7 июля рейсом № 566 мексиканской авиакомпании Фидель Кастро вылетел в Веракрус. Фидель покидал Кубу в соответствии с решением национального руководства Движения, которое несло ответственность за его безопасность. Пятьдесят три дня свободы потребовали от Фиделя огромного напряжения физических и душевных сил. Революция не могла допустить, чтобы ее вождь ежеминутно рисковал жизнью. Все эти дни общественное мнение было крайне взбудоражено, процесс поляризации политических сил усилился. Все явственней ощущалась неизбежность грядущей решительной схватки с режимом. Деятели, рассчитывавшие заработать политический капитал на освобождении монкадистов, потерпели сокрушительное поражение. И это было особенно заметно по суете лидеров ортодоксов, взявшихся за подготовку первого съезда партии. Его открытие они назначили на 16 августа. Этот день был выбран не случайно. За четыре года до этого, 16 августа 1951 года, скончался основатель партии ортодоксов Эдуардо Чибас. Смерть его была трагична и памятна многим кубинцам. «Наследники» же Эдди попытались поставить себе на службу нравственный потенциал этой ушедшей в историю, но все еще не изгладившейся в памяти трагедии. Да и как не помнить события 12 августа 1951 года?

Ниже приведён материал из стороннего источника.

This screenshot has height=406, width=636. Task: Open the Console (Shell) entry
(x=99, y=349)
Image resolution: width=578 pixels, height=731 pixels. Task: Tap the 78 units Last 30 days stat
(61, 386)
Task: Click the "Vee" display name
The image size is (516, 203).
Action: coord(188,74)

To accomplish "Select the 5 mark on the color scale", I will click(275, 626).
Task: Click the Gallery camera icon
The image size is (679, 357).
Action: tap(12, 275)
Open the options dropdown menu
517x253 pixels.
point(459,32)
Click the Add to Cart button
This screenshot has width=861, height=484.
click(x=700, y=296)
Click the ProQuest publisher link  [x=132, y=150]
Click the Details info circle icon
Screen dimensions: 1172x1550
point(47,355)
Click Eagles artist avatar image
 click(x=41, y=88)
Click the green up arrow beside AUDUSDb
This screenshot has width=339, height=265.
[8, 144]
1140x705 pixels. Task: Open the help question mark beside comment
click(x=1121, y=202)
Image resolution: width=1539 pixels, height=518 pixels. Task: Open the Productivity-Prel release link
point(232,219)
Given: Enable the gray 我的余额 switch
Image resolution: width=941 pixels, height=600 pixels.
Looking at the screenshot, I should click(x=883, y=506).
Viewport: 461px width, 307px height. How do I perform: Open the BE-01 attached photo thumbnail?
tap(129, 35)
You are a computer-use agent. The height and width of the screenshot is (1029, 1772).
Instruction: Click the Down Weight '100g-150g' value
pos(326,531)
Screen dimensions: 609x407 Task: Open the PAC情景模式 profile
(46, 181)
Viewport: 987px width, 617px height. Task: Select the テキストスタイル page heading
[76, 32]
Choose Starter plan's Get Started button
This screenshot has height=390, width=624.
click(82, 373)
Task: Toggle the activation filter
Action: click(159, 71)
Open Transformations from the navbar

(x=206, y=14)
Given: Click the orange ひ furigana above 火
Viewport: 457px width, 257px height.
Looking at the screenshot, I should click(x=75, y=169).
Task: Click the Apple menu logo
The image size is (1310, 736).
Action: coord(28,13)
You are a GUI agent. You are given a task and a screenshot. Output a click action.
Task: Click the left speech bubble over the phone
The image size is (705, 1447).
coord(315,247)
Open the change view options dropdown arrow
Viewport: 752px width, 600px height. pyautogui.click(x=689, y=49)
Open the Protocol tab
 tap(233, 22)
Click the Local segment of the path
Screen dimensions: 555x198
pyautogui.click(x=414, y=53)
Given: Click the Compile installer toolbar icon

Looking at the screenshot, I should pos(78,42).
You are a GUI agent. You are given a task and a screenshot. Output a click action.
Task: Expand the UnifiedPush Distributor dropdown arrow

То был ясный солнечный день. А неизвестно откуда взявшийся ливень очистил воздух и освежил зелень пальм и кустарников. Середина дня. В это время обычно по радио идут новости. Они пользуются в стране большой популярностью. И мало кто не включает в этот час радио. В ту пору в стране шла избирательная кампания. Всеобщие выборы были назначены на 1 июня 1952 года.
Голос Чибаса легко узнаваем: «Я не сумасшедший. Я – ненормальное явление в этой стране, где нормальным считается грабить и убивать… Товарищи ортодоксы, вперед! За экономическую независимость, политическую свободу и социальную справедливость! Долой воров из правительства! Совесть против денег! Кубинский народ, проснись!» Паузу взорвал выстрел. В тот момент далеко не все сообразили, кто и в кого стрелял. Оказалось, оратор вытащил револьвер и выстрелил себе в живот в знак протеста.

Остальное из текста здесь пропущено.